You can accept all of the existing settings except for the XPaths settings. These settings map XML field values to AIE schema fields, so they must be customized to match your XML data.
The format of the XPath expressions (the strings "
/doc/field[@name = 'name1']/@value" and "
/doc/field[@name = 'name2']/@value", above) is described in more detail at http://en.wikipedia.org/wiki/XPath. Suffice to say that these expressions have the following interpretation:
- Find the top level <doc> element. Find the <field> element underneath it whose name attribute equals "name2". The value of this element's value attribute will be mapped to the AIE schema field "text".
- Find the top level <doc> element. Find the <field> element underneath it whose name attribute equals "name1". The value of this element's value attribute will be mapped to the AIE schema field "title".
Note that the field whose name attribute is set to "less_useful_data" will be ignored when ingesting these documents.
AIE needs to be re-started and the XML files need to be re-ingested for changes to the XPath Extractor configuration to take effect.
The Factbook Quick Start Tutorial configuration provides another example of XPath mapping of fields.
Main Article: Loading Factbook XML
This connector extracts content in binary form, and thus has no encoding limitations. However, the ingest workflow (typically fileIngest), which generates field values from the binary content, may not support all content encoding schemes.
This is one of the connectors that supports the Activating Incremental Updating features. There is a tutorial example of incremental updating here.
After running the connector to ingest documents with Incremental Mode activated, be careful with any future configuration changes to the connector, as such changes can cause one or more of the following issues:
- Some incremental changes might not be properly identified, and hence, not get ingested into AIE in future runs.
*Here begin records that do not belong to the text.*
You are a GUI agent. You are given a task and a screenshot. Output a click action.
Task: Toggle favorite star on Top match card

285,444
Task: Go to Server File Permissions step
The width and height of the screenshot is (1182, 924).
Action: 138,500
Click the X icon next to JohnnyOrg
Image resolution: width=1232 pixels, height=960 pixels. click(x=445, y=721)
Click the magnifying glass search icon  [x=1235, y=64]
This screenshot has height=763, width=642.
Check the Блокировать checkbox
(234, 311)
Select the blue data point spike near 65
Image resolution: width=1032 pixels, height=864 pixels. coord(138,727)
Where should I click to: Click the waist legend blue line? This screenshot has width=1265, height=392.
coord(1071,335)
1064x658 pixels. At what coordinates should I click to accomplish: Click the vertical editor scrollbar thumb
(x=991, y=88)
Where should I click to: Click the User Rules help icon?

- Some documents can remain in your index that are no longer managed by any connector. These documents can eventually become out of date and contain outdated content security permissions.
If you must make changes to change the connector configuration after running it, follow these steps to keep your system fully up to date:
1. Delete any previous documents the connector created in your AIE index.
2. Select your connector from the AIE Administrator's Connectors tab, and Reset the connector.